Don't hold a surprise birthday party for Jerome Powell. He would hate it. And if you plan on visiting the Fed Chair, call first. He doesn't like surprises.
Powell delivered on his March promise at the most recent Fed meeting by increasing short-term rates by 0.25%, just as the financial markets expected. No surprise.
"Economic activity expanded at a modest pace in the first quarter," he said at the press conference following the May meeting." Job gains have been robust in recent months, and the unemployment rate has remained low. Inflation remains elevated. The U.S. banking system is sound and resilient."
There are several reasons this may be happening, some of them emotional. However, I'm not a market timer, so you can rest assured I won't be moving money in and out of the markets based on a headline, fears about the banking system, or a Fed meeting.
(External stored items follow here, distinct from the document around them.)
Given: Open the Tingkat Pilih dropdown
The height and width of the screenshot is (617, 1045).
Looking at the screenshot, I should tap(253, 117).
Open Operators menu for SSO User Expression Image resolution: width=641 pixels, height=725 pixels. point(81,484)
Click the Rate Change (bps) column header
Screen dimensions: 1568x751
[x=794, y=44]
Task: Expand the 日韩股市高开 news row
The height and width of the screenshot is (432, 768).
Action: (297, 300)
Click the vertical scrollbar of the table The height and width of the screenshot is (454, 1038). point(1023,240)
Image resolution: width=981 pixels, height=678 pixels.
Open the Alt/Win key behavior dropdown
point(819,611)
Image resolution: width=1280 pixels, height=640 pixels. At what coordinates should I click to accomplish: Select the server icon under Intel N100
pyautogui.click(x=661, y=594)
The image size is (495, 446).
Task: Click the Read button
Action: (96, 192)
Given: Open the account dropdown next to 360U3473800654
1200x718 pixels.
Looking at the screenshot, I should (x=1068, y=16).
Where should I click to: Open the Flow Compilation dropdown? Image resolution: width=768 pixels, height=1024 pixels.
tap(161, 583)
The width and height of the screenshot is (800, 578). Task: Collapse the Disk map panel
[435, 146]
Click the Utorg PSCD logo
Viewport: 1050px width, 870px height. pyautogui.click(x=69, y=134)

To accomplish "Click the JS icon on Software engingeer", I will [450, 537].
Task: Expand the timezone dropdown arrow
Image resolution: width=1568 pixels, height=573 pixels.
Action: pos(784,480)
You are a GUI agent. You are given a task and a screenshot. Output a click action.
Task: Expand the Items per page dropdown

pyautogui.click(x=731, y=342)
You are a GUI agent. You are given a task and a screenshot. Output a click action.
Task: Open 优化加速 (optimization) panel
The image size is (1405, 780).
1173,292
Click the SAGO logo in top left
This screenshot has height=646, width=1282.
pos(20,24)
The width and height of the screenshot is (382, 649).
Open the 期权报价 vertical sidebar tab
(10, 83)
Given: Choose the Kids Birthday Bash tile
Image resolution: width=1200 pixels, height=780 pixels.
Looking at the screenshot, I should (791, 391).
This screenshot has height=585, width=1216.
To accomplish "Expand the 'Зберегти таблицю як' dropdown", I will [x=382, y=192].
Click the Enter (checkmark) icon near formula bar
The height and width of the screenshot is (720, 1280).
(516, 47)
At the same time, we're monitoring markets for any opportunities that may arise. Or, in the blunt words of Warren Buffett, at Berkshire Hathaway's 2023 May annual shareholder's meeting, "What gives you opportunities is other people doing dumb things."1
Your investment portfolio strategy should be created based on your goals, time horizon, and risk tolerance. If one of those three changes, let your advisor know as soon as possible, and make adjustments if necessary. If nothing has changed with you, let's leave the "market timing" to others.
1. CNBC.com, May 6, 2023. “Buffett explains value investing: ‘What gives you opportunities is other people doing dumb things’”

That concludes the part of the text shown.